## Excerpt to read:
I'm pretty sure your answer of 9/2 is correct...
Parameterize [tex]S[/tex] by
[tex]\vec s(u,v)=3v(1-u)\,\vec\imath+3uv\,\vec\jmath+3(1-v)\,\vec k[/tex]
with [tex]0\le u\le1[/tex] and [tex]0\le v\le1[/tex].
In case youre' not sure where this came from: recall the standard parameterization for a line segment connecting two points [tex]\vec p_1[/tex] and [tex]\vec p_2[/tex],
[tex]\vec r(u)=(1-u)\vec p_1+u\vec p_2[/tex]
with [tex]0\le u\le1[/tex]. Then treating [tex]\vec r(u)[/tex] as a "point", we can parameterize a plane containing [tex]\vec r(u)[/tex] and another point [tex]\vec p_3[/tex] by using
[tex]\vec s(u,v)=(1-v)\vec p_3+u\vec r(u)[/tex]
with [tex]0\le v\le 1[/tex].
Now, take the normal vector to [tex]S[/tex] to be
[tex]\vec r_v\times\vec r_u=9v\,\vec\imath+9v\,\vec\jmath+9v\,\vec k[/tex]
Then the flux of [tex]\vec F[/tex] across [tex]S[/tex] is
[tex]\displaystyle\iint_S\vec F(x,y,z)\cdot\mathrm d\vec S=\int_0^1\int_0^1\vec F(x(u,v),y(u,v),z(u,v))\cdot(\vec r_v\times\vec r_u)\,\mathrm du\,\mathrm dv[/tex]
[tex]=\displaystyle\int_0^1\int_0^19v(3-3v)\,\mathrm du\,\mathrm dv[/tex]
(since the first two components of [tex]\vec F[/tex] cancel in the dot product)

## Available data:

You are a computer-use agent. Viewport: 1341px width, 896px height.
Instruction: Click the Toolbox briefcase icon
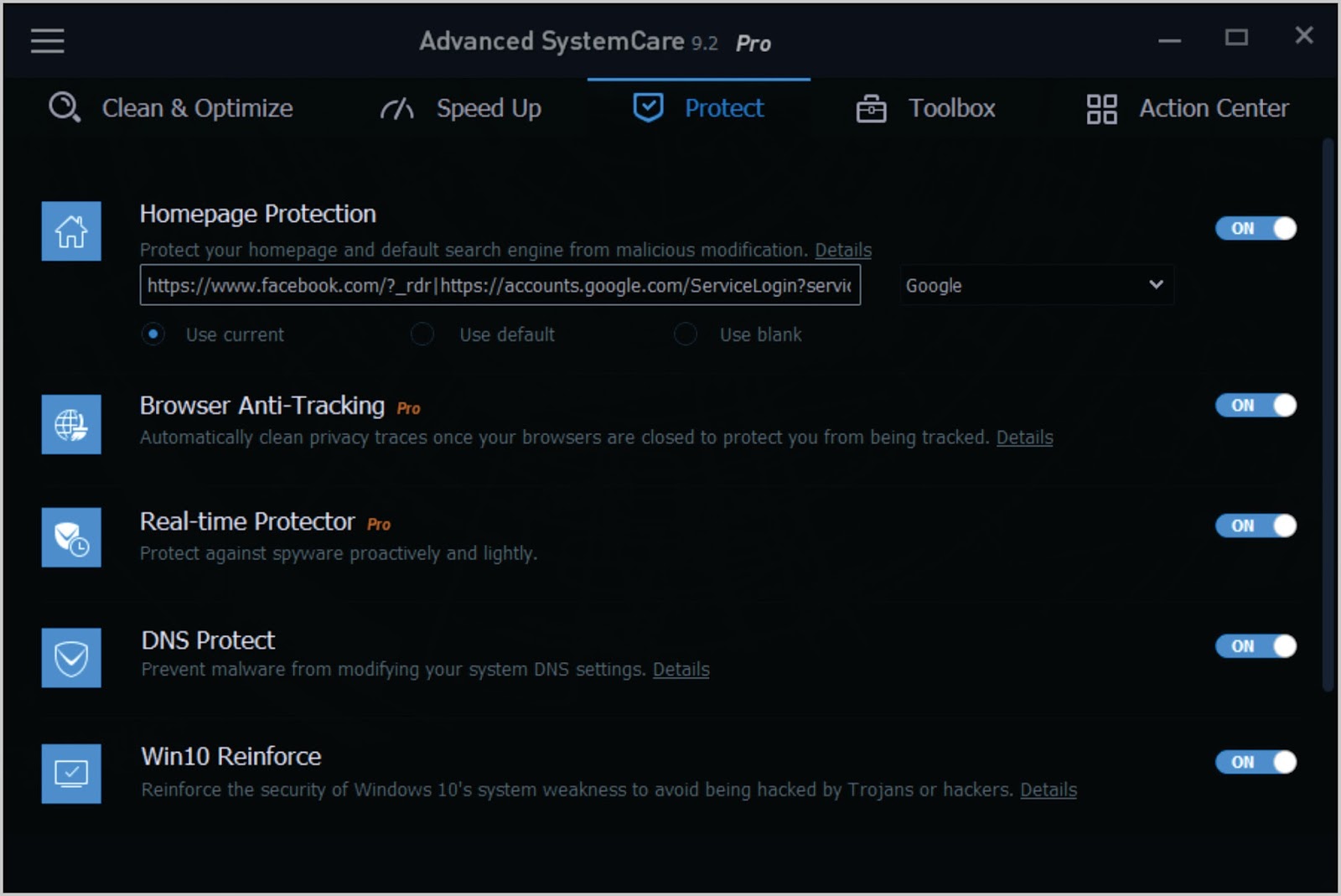pos(870,107)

## What you will do:
In the forum post on surface flux above, what normal vector to S is used?

## Expected output:
9v i + 9v j + 9v k